El adjetivo aparente faculta a una mera presunción ser el justificante para que el Estado se apropie de los bienes de cualquier persona, y corresponderá a esta persona a demostrar el origen legítimo de sus bienes. De serle imposible hacerlo, se extinguen sus derechos de propiedad basado en la simple sospecha.

La inseguridad jurídica causada por esta ley es de grandes proporciones. Pone un gran peso a la probabilidad de un ilícito en lugar de afianzarse en elementos probatorios concretos; violenta la presunción de inocencia pues le corresponde a la persona demostrar que sus bienes no fueron adquiridos por actividad ilícita; debilita el derecho a la propiedad privada pues las leyes de extinción de dominio en un futuro pueden afectar la tenencia de propiedades que adquirí hoy.

En la propuesta, un juez de extinción de dominio está en la capacidad de dictar su fallo independientemente del carácter penal. Esto significa que una persona, aún si fue absuelta penalmente, puede ser despojado de sus bienes por el Estado. Esto provoca que a una misma persona termine defendiéndose dos veces del mismo delito.

Lo que en apariencia comenzó como una ley con espíritu loable, terminará permitiéndole al Estado costarricense transformarse en un ente confiscatorio si los gobiernos de turno lo consideren oportuno. Esto va  totalmente en contra de la tradición democrática de este país.
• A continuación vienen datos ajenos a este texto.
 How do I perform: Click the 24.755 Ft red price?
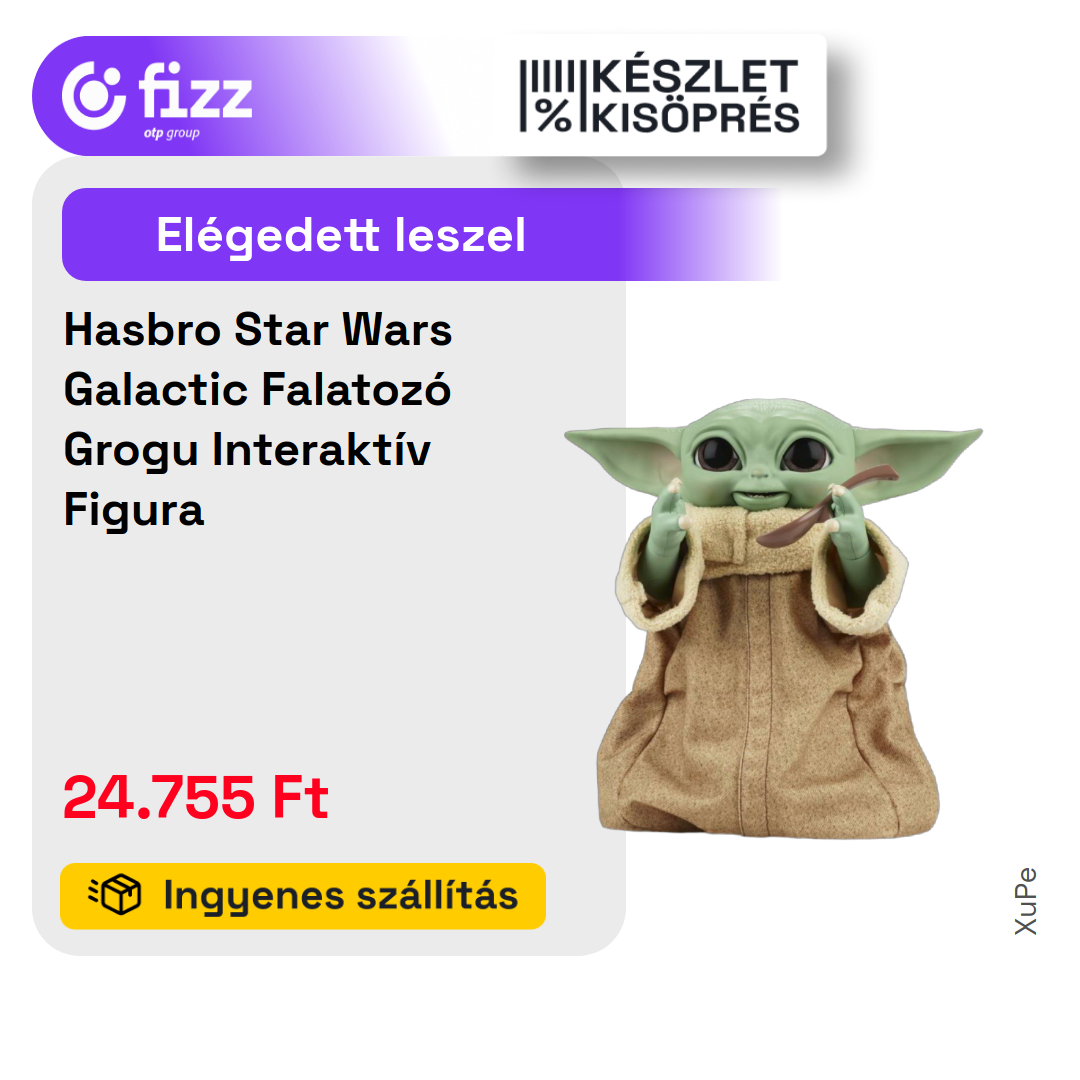(x=196, y=797)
Llevado al extremo, el proyecto de ley podría desatar una cacería de brujas para que los políticos en el poder dejen fuera de combate a sus adversarios, confiscando sus bienes antes de que exista un proceso judicial en su contra. También podría funcionar para que, al mejor estilo de los caudillos de la izquierda latinoamericana, los bienes de entes extranjeros dejen de operar en el país por diferencias ideológicas con los gobernantes del momento.

Nuestra Constitución Política garantiza que toda persona es inocente hasta que se demuestre lo contrario. El proyecto de ley de extinción de dominio debilita esta premisa y violenta otros valores fundamentales como la libertad y la seguridad jurídica.

El Estado fue creado para procurar el respeto a las personas y sus derechos, regulando las relaciones humanas de manera positiva. Sin embargo, este proyecto y sus propuestas traicionan esta idea. Convierten al aparato estatal en una entidad que devora a sus propios ciudadanos.